The changes in spine and hip BMD and BTM reported here are typical of those previously observed with teriparatide treatment [1013]. Bone markers showed the greatest increase between baseline and 3 months, generally peaked at 12 months, and were unchanged or decreased at 18 months (Fig. 6). After 6 months off therapy, PINP and NTX were still significantly increased, although they had returned towards baseline values. Similar behaviour was seen with BSAP and AP.

The most important limitation of this study was the small number of subjects. For this reason, it is unclear how frequently a bone scan showing the pronounced visual changes seen in Fig. 3 may occur as a result of teriparatide treatment, or whether a response in terms of BTMs can occur without a corresponding visual change in the bone scan. The subjects in this study were all Caucasian postmenopausal women, so information regarding the changes observed on bone scans in other populations treated with teriparatide is not available.

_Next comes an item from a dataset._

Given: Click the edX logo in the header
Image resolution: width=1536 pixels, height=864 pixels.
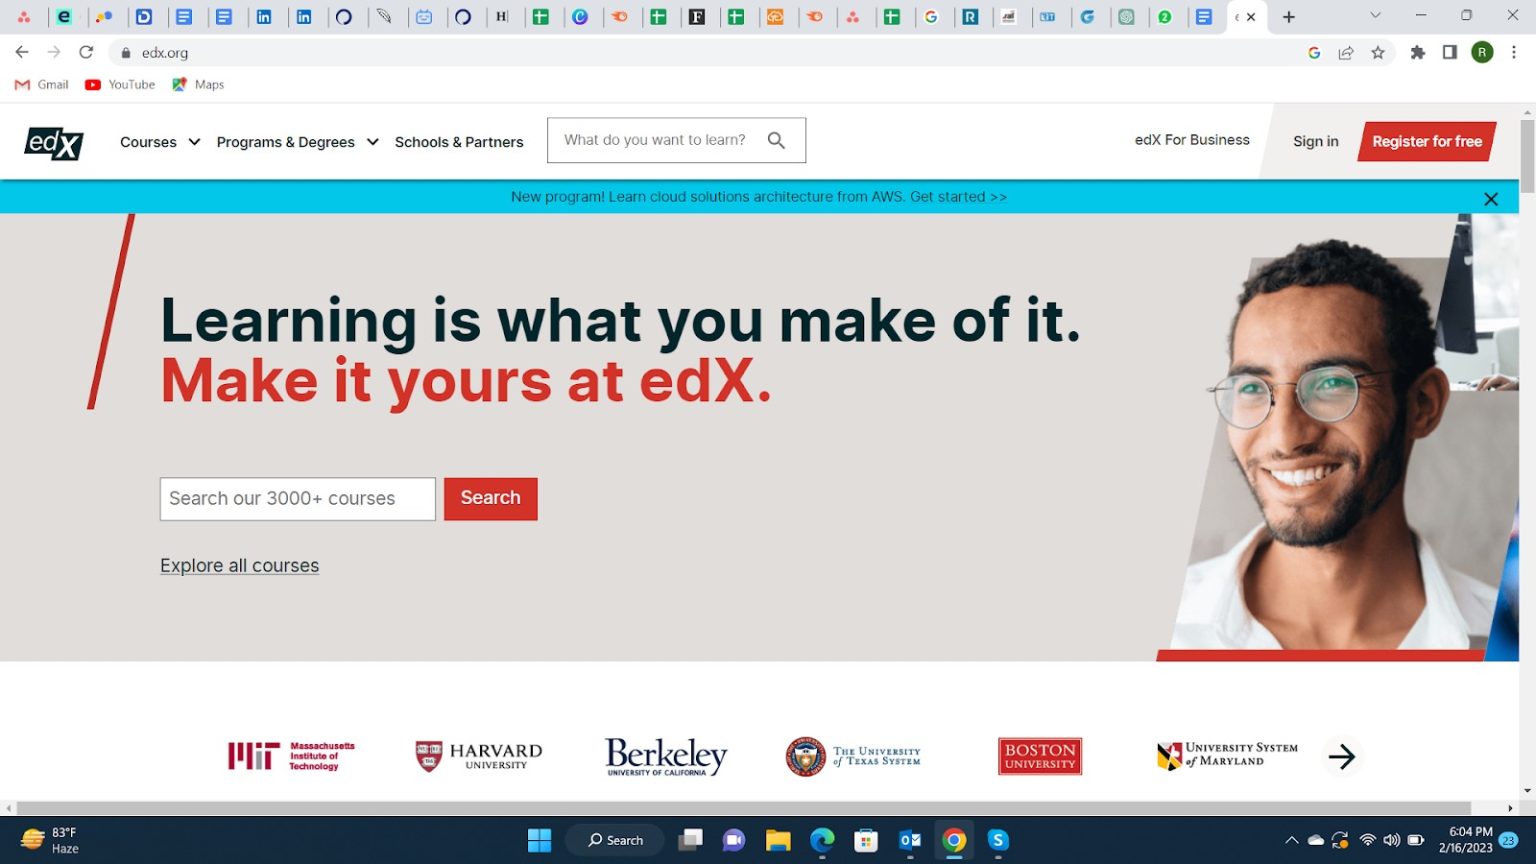Looking at the screenshot, I should pos(54,143).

Nevertheless, this study has several strengths. Radionuclide bone scan images provide a unique way of visualizing and comparing the metabolic changes in bone in response to teriparatide therapy in different regions of the skeleton compared with BTM that show only the average integrated response. Quantitative measurements of skeletal plasma clearance provided a more sensitive indicator of response to treatment than visual assessments alone and were able to confirm the regional differences observed at sites of prominent visual changes such as the calvarium. This study provides additional data suggesting that the calvarium is particularly sensitive to the metabolic action of teriparatide, although further study is required to determine the exact nature of this response. Additionally, the concurrent assessment of radionuclide bone scans, BTM and BMD allowed for quantitative comparisons between the visual images and Kbone measurements with surrogate markers that show well-characterized responses to teriparatide treatment.

Conclusion

We have reported the visual changes in the radionuclide bone scan seen during teriparatide treatment and its subsequent withdrawal. Increased skeletal uptake of 99mTc-MDP was observed in postmenopausal women with osteoporosis treated with teriparatide, and the visual changes were confirmed by quantitative measurements of 99mTc-MDP skeletal plasma clearance and BTM. The changes were most frequently seen in the calvarium. After 6 months off teriparatide, the appearance of the bone scan images returned toward baseline, and this was accompanied by a decline in skeletal plasma clearance and BTM. The results of this study may offer practical information to aid the visual interpretation of bone scans in patients concurrently receiving teriparatide treatment.